You can add and calculate new fields for your dataset using the data table or data engineering. Calculated fields allow you to create values, such as growth rates, percent loss, and change over time by choosing fields from your dataset and applying operators and functions.
You can also calculate fields using Calculate % Change, Calculate Ratio, and Calculate Z-Score in Find answers.
Tip:
Use the data table to add normalized data to your dataset for maps, charts, and tables. After the data is calculated and added to your dataset, change the field type to identify it as a rate/ratio field . For more information on data normalization, see Choropleth maps.
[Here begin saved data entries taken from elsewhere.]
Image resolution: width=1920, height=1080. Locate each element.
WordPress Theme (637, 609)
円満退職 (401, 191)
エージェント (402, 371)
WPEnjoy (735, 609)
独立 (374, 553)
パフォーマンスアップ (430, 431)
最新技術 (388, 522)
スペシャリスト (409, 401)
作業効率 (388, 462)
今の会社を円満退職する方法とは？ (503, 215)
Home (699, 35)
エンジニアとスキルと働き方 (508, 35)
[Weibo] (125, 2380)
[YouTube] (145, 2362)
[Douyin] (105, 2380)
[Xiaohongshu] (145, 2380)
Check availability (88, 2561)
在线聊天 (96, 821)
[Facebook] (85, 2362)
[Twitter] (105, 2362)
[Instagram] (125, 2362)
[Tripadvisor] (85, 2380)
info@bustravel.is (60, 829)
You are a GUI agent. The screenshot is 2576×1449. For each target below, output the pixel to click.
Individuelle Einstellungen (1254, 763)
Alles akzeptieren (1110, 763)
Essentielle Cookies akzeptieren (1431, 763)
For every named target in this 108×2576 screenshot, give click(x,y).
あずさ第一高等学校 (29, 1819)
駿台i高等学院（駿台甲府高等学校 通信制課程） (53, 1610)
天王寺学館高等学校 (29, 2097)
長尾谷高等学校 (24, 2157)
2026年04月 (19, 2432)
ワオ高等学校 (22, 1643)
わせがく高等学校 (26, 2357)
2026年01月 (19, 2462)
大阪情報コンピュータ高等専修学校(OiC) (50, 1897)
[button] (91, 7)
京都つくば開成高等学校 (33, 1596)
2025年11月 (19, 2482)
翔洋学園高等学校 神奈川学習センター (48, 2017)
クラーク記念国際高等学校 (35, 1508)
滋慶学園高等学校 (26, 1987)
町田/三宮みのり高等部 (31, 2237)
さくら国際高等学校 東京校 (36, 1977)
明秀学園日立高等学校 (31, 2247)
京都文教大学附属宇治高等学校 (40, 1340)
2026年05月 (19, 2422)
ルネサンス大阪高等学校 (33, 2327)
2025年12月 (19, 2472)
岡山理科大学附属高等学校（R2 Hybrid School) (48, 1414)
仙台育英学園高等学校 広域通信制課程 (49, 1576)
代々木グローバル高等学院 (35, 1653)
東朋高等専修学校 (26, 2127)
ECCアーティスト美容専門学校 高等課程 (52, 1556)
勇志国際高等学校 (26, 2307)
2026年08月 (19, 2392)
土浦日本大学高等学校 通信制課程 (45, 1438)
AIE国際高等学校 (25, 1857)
Calculate a field in the data table
Fields calculated in the data table only appear in the workbook and are not added to the original dataset. If you want to preserve the calculated field outside of the workbook, you can create a new feature layer by sharing the dataset or using data engineering.
Note:
The data table provides a representative view of your data and has a display limit of 2,000 rows. Sorting your table in ascending and descending order allows you to view the top 2,000 rows and the bottom 2,000 rows. All calculations are performed on the full dataset.
Complete the following steps to calculate a field in the data table:
- Open a workbook and add data, if necessary.
- From the data pane, click the Dataset options button next to the dataset where you want to add a calculated field.
- Click View data table.
- Click + Field.
A column named New Field is appended to the table.
Note:
You can resize and reorder the columns, but these changes are not saved.
- Click the heading of the new column and provide a more descriptive name.
- Click fx or Enter calculate function to display a menu with functions, field names, and operators to build your formula.
Equivalent keyboard commands can also be used to replace any of the buttons from the fx menu.
- Use the functions, fields, and operators to complete your calculation as required.
- Click Run.
If the Run button is not enabled, there is an error in the syntax of your calculation.
The new calculated field appears at the end of your dataset. You can remove a calculated field by selecting it and clicking the Delete calculated field button .
Calculate a column using data engineering
Note:
Data engineering is available in Insights desktop. All Insights in ArcGIS Online and Insights in ArcGIS Enterprise users have access to Insights desktop. For more information, see Overview of ArcGIS Insights.
Data engineering is currently in Preview.
The Calculate column tool can be added to a data model and used to add columns to the output dataset. Columns calculated in a data workbook will be permanently added to the output dataset, rather than existing only in the workbook.
Complete the following steps to calculate a column using data engineering:
- Open a data workbook in Insights desktop and add data, if necessary.
- On the side toolbar, click the Calculate column button .
- For the New column name parameter, type the name of the new column.
Note:
The supported databases in Insights only support letters, numbers, and underscores for column names. Unsupported characters in column names are converted to underscores when saved to a database (for example, population/sq mile is converted to population_sq_mile). For best results, apply a column name that uses only supported characters then update the column alias with other characters, if necessary.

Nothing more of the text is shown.